To locate faults in others is easy; that is a consistent fault in us. Sometimes, we build up this habit into a towering practice and never get out of it. The tale goes on to collect more titles. Before analyzing our own mistakes, we begin to look around to blame others for our own failures. The dangers of this kind of an attitude are innumerable; it is like gathering milestones of ignorance around our necks, as we go along. This way, one after the other, our goals start to falter, and because we have lost the power of self-analysis, we turn our lives into disaster zones. The core formula to progress is to judge our own actions first, before we judge others.
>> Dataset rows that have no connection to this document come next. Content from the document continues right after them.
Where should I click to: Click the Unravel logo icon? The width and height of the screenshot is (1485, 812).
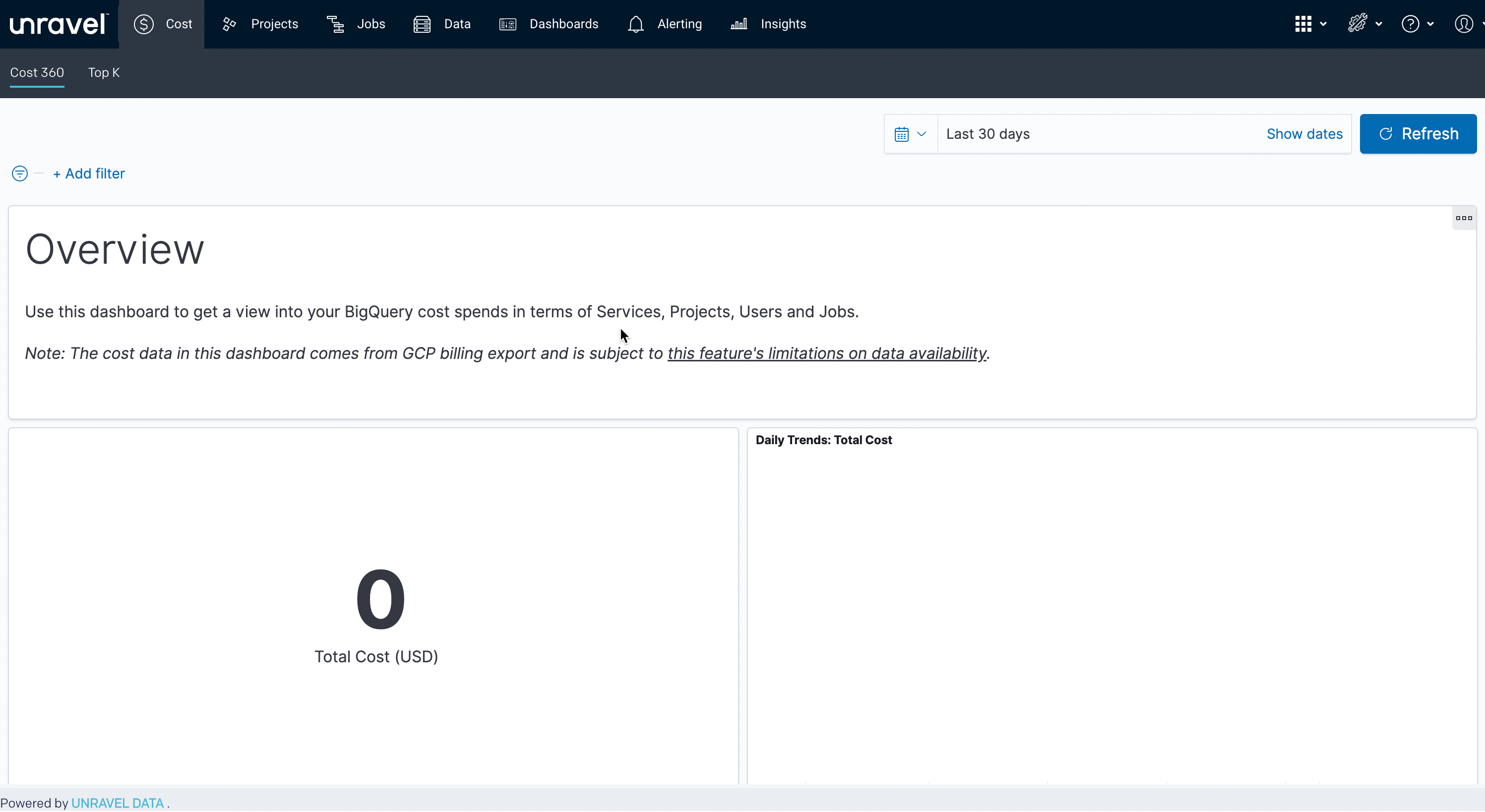(x=57, y=24)
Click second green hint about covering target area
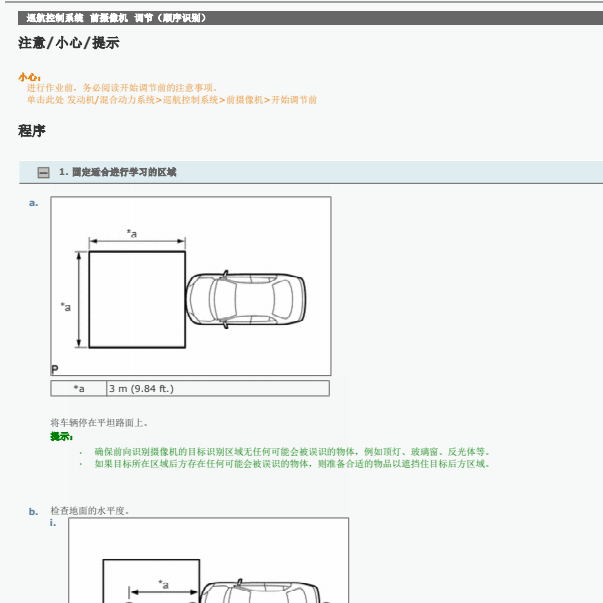 point(292,464)
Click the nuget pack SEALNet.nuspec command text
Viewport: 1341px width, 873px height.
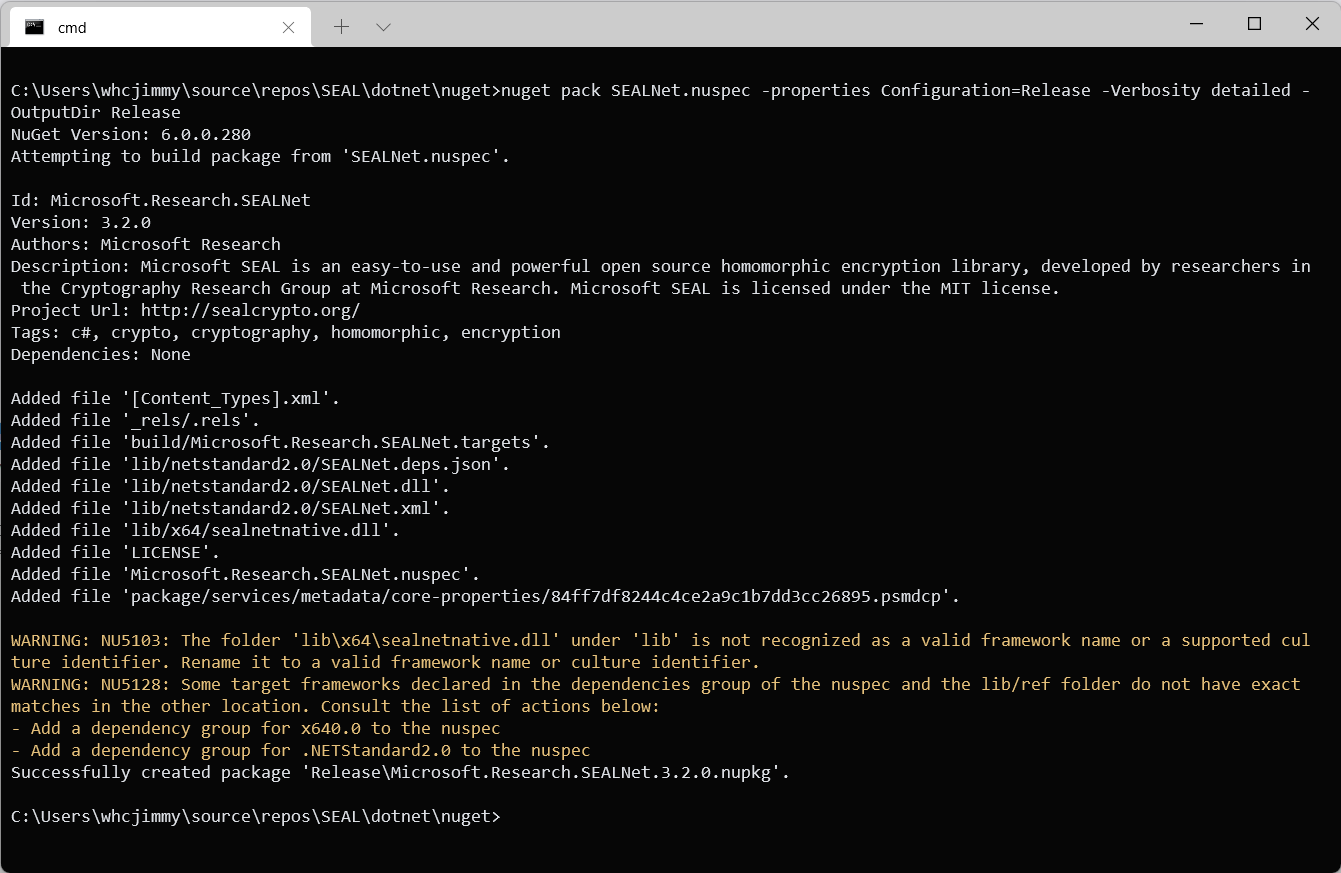[x=620, y=90]
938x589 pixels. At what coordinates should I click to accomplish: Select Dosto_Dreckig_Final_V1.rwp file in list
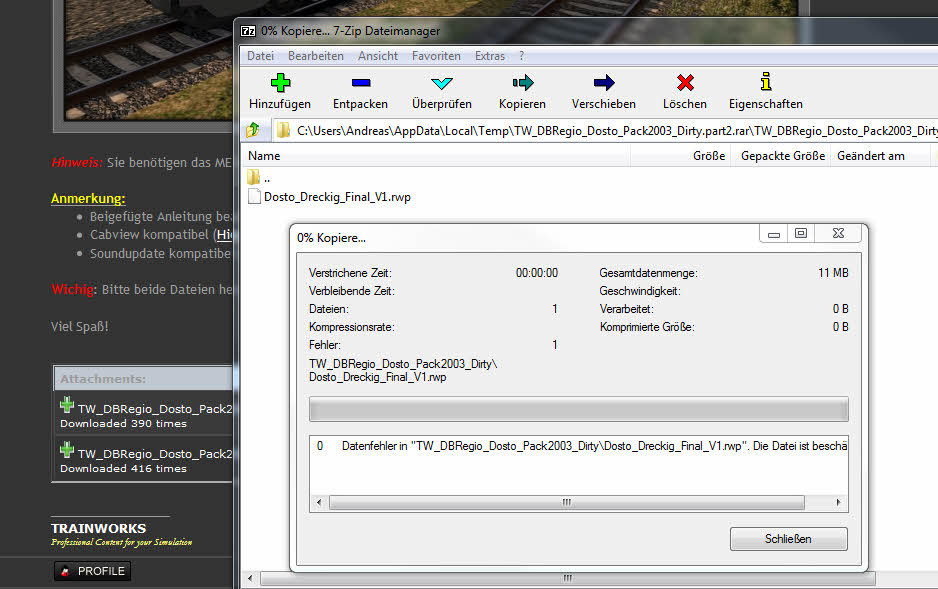pos(336,197)
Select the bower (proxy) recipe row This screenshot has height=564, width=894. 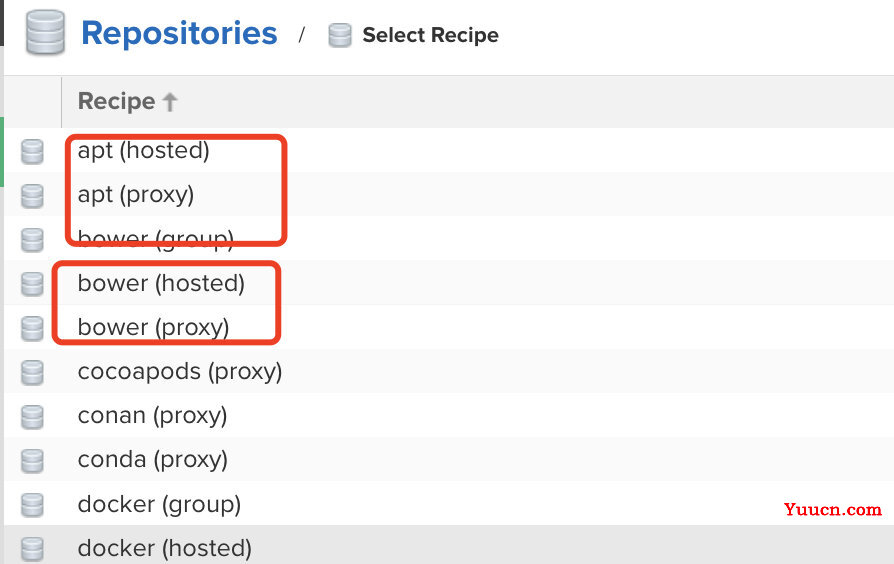[449, 327]
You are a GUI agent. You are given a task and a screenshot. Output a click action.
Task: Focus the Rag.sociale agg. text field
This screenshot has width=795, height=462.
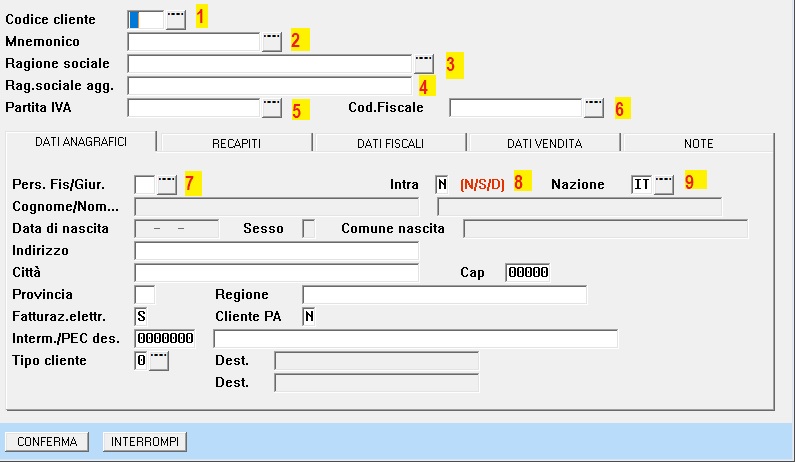pos(269,86)
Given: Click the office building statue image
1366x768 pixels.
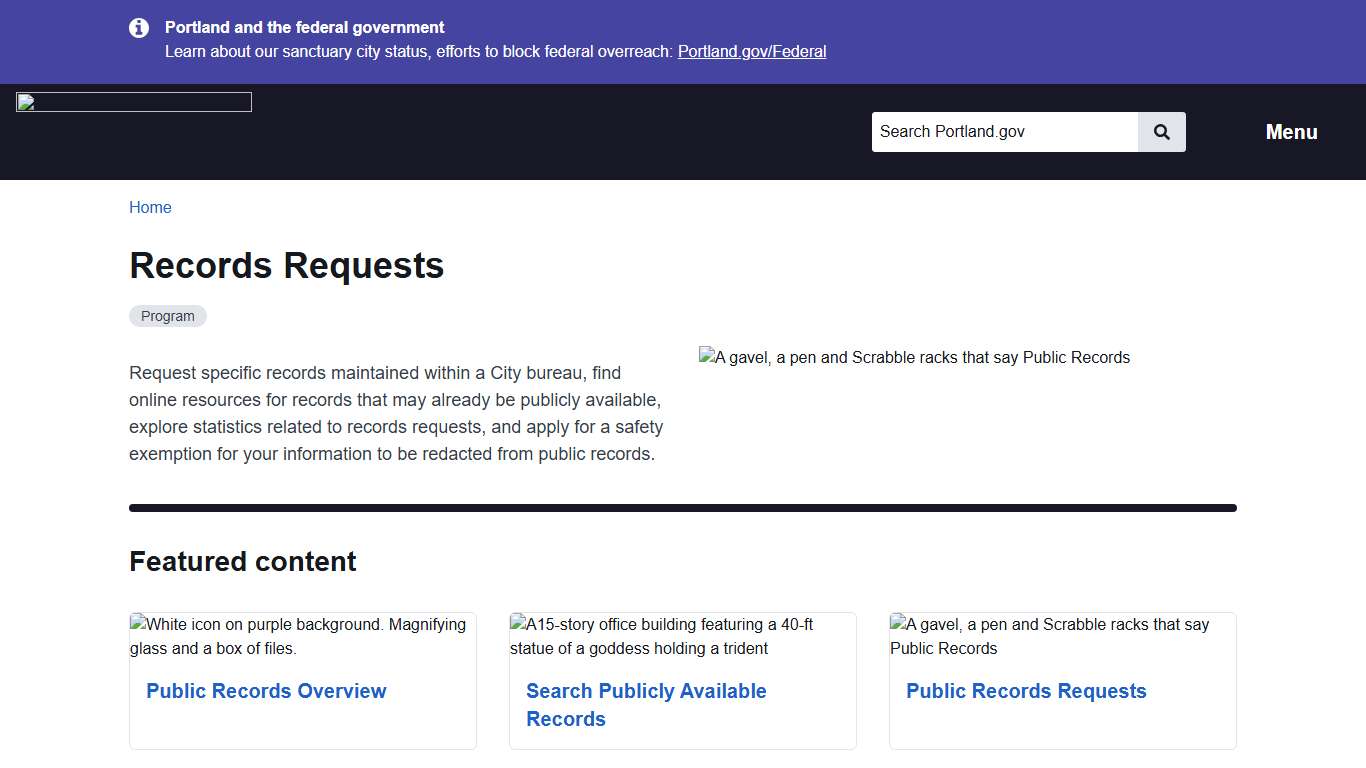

A host of advantages appear when we carefully see our own performance with a critical eye. The test of realizing our dreams is when we take the responsibility of our dreams upon ourselves. Besides other ingredients, self-discipline, patience, diligence, a sense of openness, a will to sacrifice and an overall ability to deal with the given situation with fortitude is required. “My marriage failed, because I didn’t get any freedom. Besides, I was terribly insecure for myself and my children, and where we moved, this city was almost horrible,” quips a young woman. In the meantime she severs all her immediate relationships, forgets the good times she had enjoyed, closes all doors to advice, deserts her two small children of three and five years of age, leaves the scene without a trace of her new abode. The lady, clearly does not want to take any responsibility at all for the debacle. And… however her present implications are, she retains the false reality by borrowing images of self-pity, ingratitude – the two monstrous off-shoots of: The Blame Game.
Then, in another case, there is a husband-wife team jointly swearing a total loss of peace because the aged parents of the man have come to live with them. “Our family routine, our life, everything has become topsy-turvy. We can’t meditate, the way we used to. My wife is having migraines and I am having high blood pressure.” What a way to trap yourself in: The Blame-Game!
Another victim of the blame-game… is a person, whose career and life get a huge jolt, primarily, due to his own actions, too. This person might have been better off, if he had “cured” his thinking and applied some swift bit of self-analysis. Instead, he busies himself alloting portions of blames to everybody, for what has happened to him. This one… he simply cannot see how fortunate he has been in getting rocklike constant support from his immediate family. No! He is blind to gratitude. The types of them will even blame their ‘stars.’ “It’s my stars, the astrologer says.”
Personally, I would like to sum it up this way: The moment we stop blaming others, including our stars, and sincerely do a reality-check on ourselves, self-pity will disappear and generally some interest to reap the blessings of God and well-wishers will bring in us thankfulness. From there, the Blame-Game will diminish and life will get a chance to come back on the right track.